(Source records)
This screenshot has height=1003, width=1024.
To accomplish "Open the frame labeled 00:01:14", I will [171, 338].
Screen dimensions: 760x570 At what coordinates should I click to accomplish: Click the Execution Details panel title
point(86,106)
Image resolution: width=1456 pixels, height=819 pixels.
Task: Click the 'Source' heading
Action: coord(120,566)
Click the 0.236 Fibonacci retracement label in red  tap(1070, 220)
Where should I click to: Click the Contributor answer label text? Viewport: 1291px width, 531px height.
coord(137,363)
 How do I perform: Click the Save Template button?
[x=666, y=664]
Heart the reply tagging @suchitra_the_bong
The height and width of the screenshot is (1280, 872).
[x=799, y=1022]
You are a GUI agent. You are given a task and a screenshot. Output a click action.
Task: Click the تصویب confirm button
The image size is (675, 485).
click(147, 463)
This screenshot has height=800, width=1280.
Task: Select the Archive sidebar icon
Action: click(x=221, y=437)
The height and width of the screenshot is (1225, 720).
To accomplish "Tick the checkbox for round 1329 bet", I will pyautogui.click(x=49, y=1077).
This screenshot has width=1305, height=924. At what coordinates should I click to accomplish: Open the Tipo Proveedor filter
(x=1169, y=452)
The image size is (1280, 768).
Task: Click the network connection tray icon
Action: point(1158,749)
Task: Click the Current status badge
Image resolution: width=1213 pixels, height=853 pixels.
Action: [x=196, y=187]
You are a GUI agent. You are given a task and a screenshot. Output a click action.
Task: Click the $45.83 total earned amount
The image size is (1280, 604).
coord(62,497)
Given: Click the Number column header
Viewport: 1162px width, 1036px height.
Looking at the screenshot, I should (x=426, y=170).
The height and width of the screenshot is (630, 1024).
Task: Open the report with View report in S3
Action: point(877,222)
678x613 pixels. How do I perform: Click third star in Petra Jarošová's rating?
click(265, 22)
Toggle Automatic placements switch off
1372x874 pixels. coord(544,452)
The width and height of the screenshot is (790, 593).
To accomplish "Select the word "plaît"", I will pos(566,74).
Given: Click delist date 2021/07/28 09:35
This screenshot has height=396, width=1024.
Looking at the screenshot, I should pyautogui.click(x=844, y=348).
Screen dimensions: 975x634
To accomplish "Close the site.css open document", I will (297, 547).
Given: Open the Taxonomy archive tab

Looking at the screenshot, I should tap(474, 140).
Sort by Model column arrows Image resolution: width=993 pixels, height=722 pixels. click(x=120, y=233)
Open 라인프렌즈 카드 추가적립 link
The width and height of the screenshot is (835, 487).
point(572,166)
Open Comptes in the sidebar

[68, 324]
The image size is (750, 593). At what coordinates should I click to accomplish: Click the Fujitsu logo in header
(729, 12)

*Your instructions*.
An exact copy of all the entries is the required answer.

*Answer to the problem*.
This screenshot has height=1003, width=1024.
To accomplish "Open the frame labeled 00:01:14", I will [171, 338].
Screen dimensions: 760x570 At what coordinates should I click to accomplish: Click the Execution Details panel title
point(86,106)
Image resolution: width=1456 pixels, height=819 pixels.
Task: Click the 'Source' heading
Action: coord(120,566)
Click the 0.236 Fibonacci retracement label in red  tap(1070, 220)
Where should I click to: Click the Contributor answer label text? Viewport: 1291px width, 531px height.
coord(137,363)
 How do I perform: Click the Save Template button?
[x=666, y=664]
Heart the reply tagging @suchitra_the_bong
The height and width of the screenshot is (1280, 872).
[x=799, y=1022]
You are a GUI agent. You are given a task and a screenshot. Output a click action.
Task: Click the تصویب confirm button
The image size is (675, 485).
click(147, 463)
This screenshot has height=800, width=1280.
Task: Select the Archive sidebar icon
Action: click(x=221, y=437)
The height and width of the screenshot is (1225, 720).
To accomplish "Tick the checkbox for round 1329 bet", I will pyautogui.click(x=49, y=1077).
This screenshot has width=1305, height=924. At what coordinates should I click to accomplish: Open the Tipo Proveedor filter
(x=1169, y=452)
The image size is (1280, 768).
Task: Click the network connection tray icon
Action: point(1158,749)
Task: Click the Current status badge
Image resolution: width=1213 pixels, height=853 pixels.
Action: [x=196, y=187]
You are a GUI agent. You are given a task and a screenshot. Output a click action.
Task: Click the $45.83 total earned amount
The image size is (1280, 604).
coord(62,497)
Given: Click the Number column header
Viewport: 1162px width, 1036px height.
Looking at the screenshot, I should (x=426, y=170).
The height and width of the screenshot is (630, 1024).
Task: Open the report with View report in S3
Action: point(877,222)
678x613 pixels. How do I perform: Click third star in Petra Jarošová's rating?
click(265, 22)
Toggle Automatic placements switch off
1372x874 pixels. coord(544,452)
The width and height of the screenshot is (790, 593).
To accomplish "Select the word "plaît"", I will pos(566,74).
Given: Click delist date 2021/07/28 09:35
This screenshot has height=396, width=1024.
Looking at the screenshot, I should pyautogui.click(x=844, y=348).
Screen dimensions: 975x634
To accomplish "Close the site.css open document", I will (297, 547).
Given: Open the Taxonomy archive tab

Looking at the screenshot, I should tap(474, 140).
Sort by Model column arrows Image resolution: width=993 pixels, height=722 pixels. click(x=120, y=233)
Open 라인프렌즈 카드 추가적립 link
The width and height of the screenshot is (835, 487).
point(572,166)
Open Comptes in the sidebar

[68, 324]
The image size is (750, 593). At what coordinates should I click to accomplish: Click the Fujitsu logo in header
(729, 12)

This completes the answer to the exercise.